Supplied text

I was asked three times if someone was joining me, a frusturation I haven't endured since traveling in Spain, but felt as though it was indeed a table for two: a bee took to my cucumber/lime appetizer and spent most of the meal resting on the side of the plate. A few times a bird rushed past my head, and it occured to me that the restaruant only had a roof and walls on two sides. The weather is so temperate here they don't need to enclose the space.

Eslye told me that I can get good tacos and fried bananas in the main square during dinner time. I saw the vendors setting up their carts and the smells were exciting, but I don't know that I have any more room in me after such a filling lunch so late in the afternoon.

I only briefly explored some of the many stores that sell traditional art. It's slightly confusing that they use the same currency symbol $ as in the US, but it's actually in pesos. Logically it's very easy to do the math (the exchange rate is about 11 pesos to the dollar), but I still feel conservative when looking at something priced at $80 regardless of my logic. I'm sure I'll get over that by tomorrow. I saw many colorful, simple still lives in brightly painted frames, day of the dead figures with glittery gowns and skeletal grins, bicycles made of wire with pesos for wheels and a lot of beaded jewelry. I also saw several stalls selling Mexican wrestling masks, which look hillarious hanging from hooks en masse.

The travel time here was shorter than I expected, and it's only two time zones away from home.
I'm looking forward to gaining my footing after a full nights sleep. Tomorrow: downtown Guadalajara, with it's catedral, museums and food.

Supplied information

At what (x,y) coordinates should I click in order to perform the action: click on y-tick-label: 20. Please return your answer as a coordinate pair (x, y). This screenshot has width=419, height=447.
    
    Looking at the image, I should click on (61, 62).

Work instructions
[A] For each statement about the travel entry, state whether it agrees with the text (yes or no) and quote the deciding words verbatim. (i) The exchange rate is about 11 pesos to the dollar. (ii) The restaurant was fully enclosed. (iii) The travel time was longer than expected.
[B] Return everything in the travel entry from "The travel time" down to "museums and food.", copied verbatim.
Answer using only the travel entry.

Responses by item number
[A]
(i) Yes: "the exchange rate is about 11 pesos to the dollar"
(ii) No: "The weather is so temperate here they don't need to enclose the space."
(iii) No: "The travel time here was shorter than I expected"

[B]
The travel time here was shorter than I expected, and it's only two time zones away from home.
I'm looking forward to gaining my footing after a full nights sleep. Tomorrow: downtown Guadalajara, with it's catedral, museums and food.